Step one is to keep our existing forests intact. Just consider that, from 1990 to 2010, our urbanized areas expanded from 47 million acres to 68 million acres. America the Beautiful would ramp up permanent forest protection from encroaching development and other threats through public acquisitions and conservation easements.
But the growing climate crisis means we can’t stop there. We must turn our protected forests into the most powerful sponge possible to naturally absorb carbon dioxide and keep it there.
This starts with growing more trees. The average tree will capture roughly 1,200 pounds of carbon dioxide from the air over its lifespan. An online Reforestation Hub launched by The Nature Conservancy and American Forests earlier this year provides a searchable database of 133 million acres across America where we could plant more than 60 billion trees. That alone would be enough to increase annual carbon capture in America’s forests by more than 40 percent — equal to the emissions from 72 million cars.
We can also use land protection as a catalyst to change how we manage existing forests, so they capture and store more carbon. This includes actions such as stretching out the time between cutting, reducing disturbance of carbon-rich forest soils and tailoring forest management to favor climate-resilient tree species. My organization partnered with the U.S. Forest Service to synthesize a peer-reviewed menu of climate-smart forestry practices that can help guide America the Beautiful.
So, what about our biodiversity crisis? Fortunately, these same actions that are good for natural carbon capture are also good for wildlife habitat. One exciting example is in Texas’ Lower Rio Grande Valley, where the U.S. Fish and Wildlife Service uses national wildlife refuge land as the anchor for a regional partnership to replant native Thornforest that is home to more than 500 species of birds, 300 species of butterflies and 11 threatened and endangered species.
But the problems we face cannot be solved by rural land alone.
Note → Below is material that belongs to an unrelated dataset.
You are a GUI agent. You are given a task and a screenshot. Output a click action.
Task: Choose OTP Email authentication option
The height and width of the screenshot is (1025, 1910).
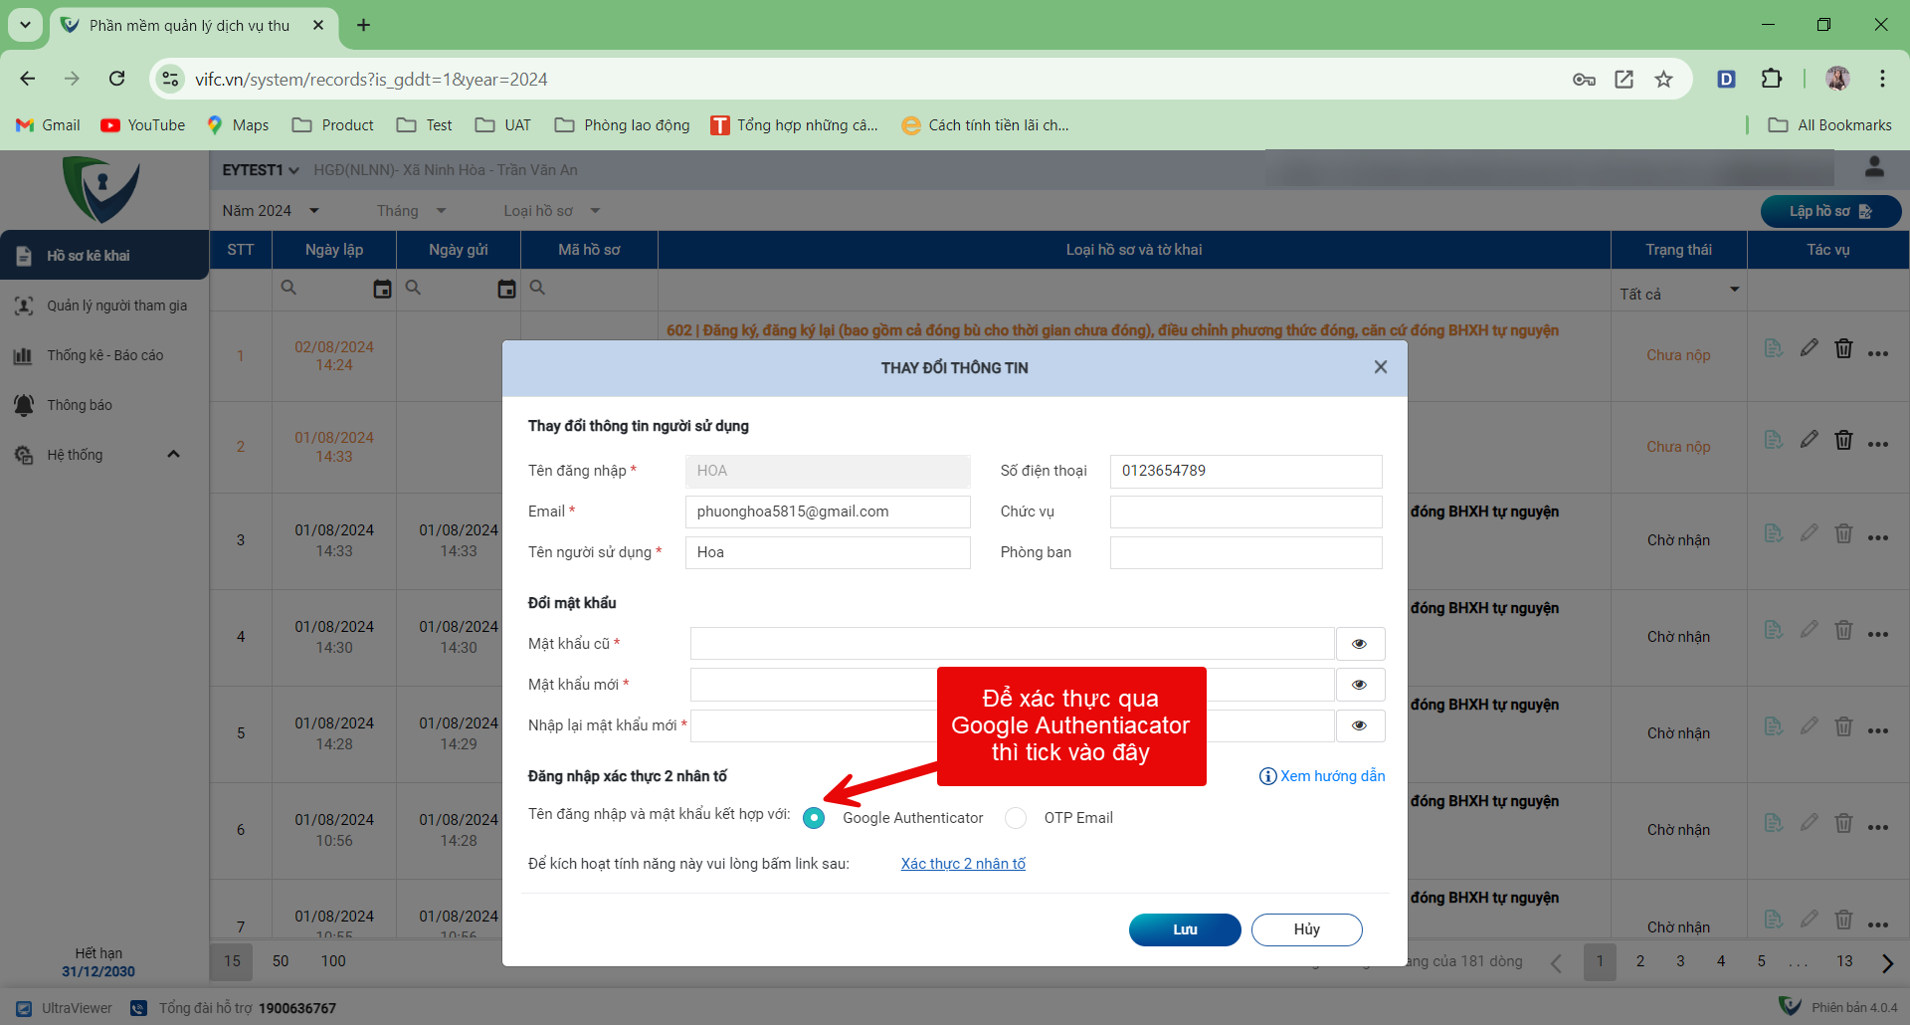point(1016,818)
Our cities cry out for nature-based solutions to climate threats, such as extreme heat. The health equity crisis in our cities is driven in significant part by the grossly inequitable distribution of trees, parks and other urgently desired green assets along income and racial lines.
America the Beautiful is on this one, too, with a massive proposed investment in park equity via the U.S. Department of Interior’s Outdoor Recreation Legacy Partnership Program, and new capacity to plant Tree Equity in cities through a Civilian Climate Corps. This federal investment will help match powerful local efforts in places such as Phoenix, Miami-Dade, Detroit and a statewide initiative in Rhode Island.
And there’s one cross-cutting benefit that makes this initiative a real beauty: massive job creation. For each million dollars invested in actions like planting trees and restoring forests, we can support nearly 40 jobs in rural communities and nearly 26 jobs in urban areas.
So, if you are not already on board for America the Beautiful, make sure to investigate its deeper layers of investment and partnership that would turn land protection into the many different solutions we need. Let’s start our national healing on this fertile common ground.
Jad Daley is the president and chief executive officer of American Forests, the nation’s oldest forest conservation organization.